Task statement: How many lines in the data below contain the string "coordinates"? Reply with the number alone.

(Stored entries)
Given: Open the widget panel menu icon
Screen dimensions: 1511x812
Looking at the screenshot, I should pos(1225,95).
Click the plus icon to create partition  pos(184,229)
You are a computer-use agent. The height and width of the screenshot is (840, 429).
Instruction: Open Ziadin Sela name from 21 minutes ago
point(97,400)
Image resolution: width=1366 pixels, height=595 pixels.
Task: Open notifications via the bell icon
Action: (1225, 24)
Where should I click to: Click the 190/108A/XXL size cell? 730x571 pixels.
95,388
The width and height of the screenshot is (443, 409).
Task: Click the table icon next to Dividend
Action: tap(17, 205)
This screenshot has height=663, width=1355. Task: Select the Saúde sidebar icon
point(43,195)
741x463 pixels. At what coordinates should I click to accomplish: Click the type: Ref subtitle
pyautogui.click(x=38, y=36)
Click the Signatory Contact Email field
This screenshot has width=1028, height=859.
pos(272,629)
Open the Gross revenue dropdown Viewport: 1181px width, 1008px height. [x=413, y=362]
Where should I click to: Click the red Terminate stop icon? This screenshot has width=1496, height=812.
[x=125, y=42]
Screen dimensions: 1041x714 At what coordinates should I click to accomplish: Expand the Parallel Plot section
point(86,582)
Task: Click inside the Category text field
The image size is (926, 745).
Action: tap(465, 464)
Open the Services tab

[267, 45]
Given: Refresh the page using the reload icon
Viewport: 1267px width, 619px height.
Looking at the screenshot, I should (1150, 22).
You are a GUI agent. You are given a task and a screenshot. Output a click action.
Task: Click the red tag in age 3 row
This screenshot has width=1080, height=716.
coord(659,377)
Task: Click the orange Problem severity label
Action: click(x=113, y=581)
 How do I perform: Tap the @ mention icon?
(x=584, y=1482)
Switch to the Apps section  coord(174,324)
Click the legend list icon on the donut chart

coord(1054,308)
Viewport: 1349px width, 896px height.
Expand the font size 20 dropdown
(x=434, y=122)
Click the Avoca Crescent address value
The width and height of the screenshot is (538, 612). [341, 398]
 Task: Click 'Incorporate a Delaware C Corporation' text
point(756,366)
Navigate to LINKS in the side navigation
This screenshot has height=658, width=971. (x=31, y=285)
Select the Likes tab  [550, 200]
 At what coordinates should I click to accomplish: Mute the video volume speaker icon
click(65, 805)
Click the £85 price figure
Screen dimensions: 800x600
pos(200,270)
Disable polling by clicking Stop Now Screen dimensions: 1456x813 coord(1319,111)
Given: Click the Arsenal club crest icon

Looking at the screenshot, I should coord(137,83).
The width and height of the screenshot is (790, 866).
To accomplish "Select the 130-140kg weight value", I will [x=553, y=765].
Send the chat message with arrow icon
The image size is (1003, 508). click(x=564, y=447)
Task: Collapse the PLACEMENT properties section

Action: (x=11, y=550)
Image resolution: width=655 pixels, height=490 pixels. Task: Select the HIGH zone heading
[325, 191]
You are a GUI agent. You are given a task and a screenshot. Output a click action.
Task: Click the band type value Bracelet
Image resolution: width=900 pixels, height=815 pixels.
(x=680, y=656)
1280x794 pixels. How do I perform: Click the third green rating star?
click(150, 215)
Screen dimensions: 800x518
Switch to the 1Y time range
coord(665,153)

Solution to the problem: 3